The world is crazy. We're crazy.
We're doing this!
“Try
to keep up you blobs!” Phoebe yelled. The round balloon shaped things
didn't run as fast as us. Well, I'm not being fair. They are not balloon
shaped, but I don't know what else to compare them to.
“We are not blobs!” The white one cried. “We are-”
“I don't care what you are,” I interrupted. “Just keep up.”
There
was some chattering behind my ear and it took me a few seconds to
realize the rodents were laughing. The blobs picked up some speed when
Phoebe ran behind them, like a sheep dog who runs after sheep.
I'm just glad we have neither sheep or dogs in this group. Dogs are annoying and sheep are idiots.
“Get your head in the game,” Phoebe growled in my ear when she caught me daydreaming.
“Dog catcher!” One of the mice squeaked.
We
all skidded to a stop. Sure enough, across the street there was a huge
van and in the back of the van we could see cages full of poor
unfortunate dogs, but it wasn't only dogs. There were other felines in
there!
I looked at Phoebe. She looked at me.
“Are you going to save them?” one of the rats asked.
Before
I had time to think it over, two men in dark clothing jumped out of the
front of the van. They looked at us. What a sight we must have been to
them. Two well groomed felines, with four rats and three mice on our
backs and five fat blobs in a circle around us.

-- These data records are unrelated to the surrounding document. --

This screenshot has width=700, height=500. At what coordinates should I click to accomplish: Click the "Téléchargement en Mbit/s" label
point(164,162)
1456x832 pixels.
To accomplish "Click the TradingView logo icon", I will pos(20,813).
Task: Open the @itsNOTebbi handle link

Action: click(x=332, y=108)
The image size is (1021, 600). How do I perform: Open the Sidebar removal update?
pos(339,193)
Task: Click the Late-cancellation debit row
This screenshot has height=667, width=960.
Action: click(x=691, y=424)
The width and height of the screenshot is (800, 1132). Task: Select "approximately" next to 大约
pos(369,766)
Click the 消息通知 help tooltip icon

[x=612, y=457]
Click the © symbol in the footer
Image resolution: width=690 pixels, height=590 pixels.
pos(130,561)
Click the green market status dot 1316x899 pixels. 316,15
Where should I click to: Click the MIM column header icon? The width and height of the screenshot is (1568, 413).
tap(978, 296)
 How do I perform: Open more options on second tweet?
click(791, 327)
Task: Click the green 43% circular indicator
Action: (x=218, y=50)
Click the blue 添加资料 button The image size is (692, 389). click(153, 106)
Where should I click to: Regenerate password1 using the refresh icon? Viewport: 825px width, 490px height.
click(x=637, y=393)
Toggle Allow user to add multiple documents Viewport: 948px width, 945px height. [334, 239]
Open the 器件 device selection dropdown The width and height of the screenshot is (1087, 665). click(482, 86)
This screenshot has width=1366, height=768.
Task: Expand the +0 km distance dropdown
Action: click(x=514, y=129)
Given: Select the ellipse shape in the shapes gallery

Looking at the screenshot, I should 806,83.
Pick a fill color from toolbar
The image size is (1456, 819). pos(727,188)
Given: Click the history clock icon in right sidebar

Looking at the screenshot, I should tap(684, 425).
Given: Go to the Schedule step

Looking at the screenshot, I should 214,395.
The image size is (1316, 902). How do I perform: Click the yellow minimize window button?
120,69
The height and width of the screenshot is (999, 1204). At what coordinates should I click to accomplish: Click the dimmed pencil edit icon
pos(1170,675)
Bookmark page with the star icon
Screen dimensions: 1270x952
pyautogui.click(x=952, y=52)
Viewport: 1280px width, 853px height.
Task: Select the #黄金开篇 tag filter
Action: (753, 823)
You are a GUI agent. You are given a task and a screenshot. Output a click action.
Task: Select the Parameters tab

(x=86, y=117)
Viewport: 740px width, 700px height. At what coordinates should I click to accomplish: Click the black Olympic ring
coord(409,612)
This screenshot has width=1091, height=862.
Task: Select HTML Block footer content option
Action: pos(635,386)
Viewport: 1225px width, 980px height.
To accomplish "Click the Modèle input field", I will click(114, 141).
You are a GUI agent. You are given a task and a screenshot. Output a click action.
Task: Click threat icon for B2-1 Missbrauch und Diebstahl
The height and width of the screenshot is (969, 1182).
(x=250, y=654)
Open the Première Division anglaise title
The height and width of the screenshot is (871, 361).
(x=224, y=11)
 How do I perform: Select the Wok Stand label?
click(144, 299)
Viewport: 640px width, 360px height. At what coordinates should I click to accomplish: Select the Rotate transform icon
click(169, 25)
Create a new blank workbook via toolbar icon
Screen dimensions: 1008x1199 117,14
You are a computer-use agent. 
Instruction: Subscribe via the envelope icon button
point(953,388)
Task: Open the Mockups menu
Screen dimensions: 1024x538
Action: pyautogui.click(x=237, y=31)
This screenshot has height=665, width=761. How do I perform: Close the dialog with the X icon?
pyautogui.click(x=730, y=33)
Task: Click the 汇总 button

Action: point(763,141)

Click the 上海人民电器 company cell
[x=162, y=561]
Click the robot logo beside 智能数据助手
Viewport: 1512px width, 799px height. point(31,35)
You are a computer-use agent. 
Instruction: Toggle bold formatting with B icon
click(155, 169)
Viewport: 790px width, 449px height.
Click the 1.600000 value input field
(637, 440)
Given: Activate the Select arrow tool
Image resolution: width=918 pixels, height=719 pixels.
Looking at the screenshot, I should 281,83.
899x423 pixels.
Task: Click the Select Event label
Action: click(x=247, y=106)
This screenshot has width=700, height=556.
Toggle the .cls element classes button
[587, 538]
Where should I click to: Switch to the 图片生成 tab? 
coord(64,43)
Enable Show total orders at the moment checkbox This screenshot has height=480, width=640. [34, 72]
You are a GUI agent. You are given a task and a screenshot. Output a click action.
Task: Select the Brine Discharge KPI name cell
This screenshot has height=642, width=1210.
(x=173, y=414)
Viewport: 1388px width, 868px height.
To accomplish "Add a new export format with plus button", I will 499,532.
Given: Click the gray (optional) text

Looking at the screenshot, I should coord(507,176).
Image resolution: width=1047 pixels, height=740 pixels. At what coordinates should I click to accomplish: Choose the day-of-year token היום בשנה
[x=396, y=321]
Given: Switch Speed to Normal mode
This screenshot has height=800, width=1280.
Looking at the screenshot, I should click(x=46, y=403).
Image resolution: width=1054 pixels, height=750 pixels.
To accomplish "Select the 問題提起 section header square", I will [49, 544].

We all laughed at their expressions and then yelled in our various ways when the men started to come toward us.
“Everyone
for themselves!” Phoebe yelled. We all ran away in separate directions,
though of course the rodents didn't dare let go of our fur.
“You are such cats,” one of the rats muttered darkly. “You do know all the guinea pigs are going to be caught.”
“Oh! Is that what they're called.”
We
stopped running, looking back toward the van and the humans. Sure
enough, the blobs-- I mean the guinea pigs were being round up and put
in the back of the van. I cursed my abnormal conscious as cats are not
supposed to have one.
“I guess we're going on a rescue mission,” I said.
They all cheered.
I've realized something, though I'm loath to admit it. We were better off with the humans, after all.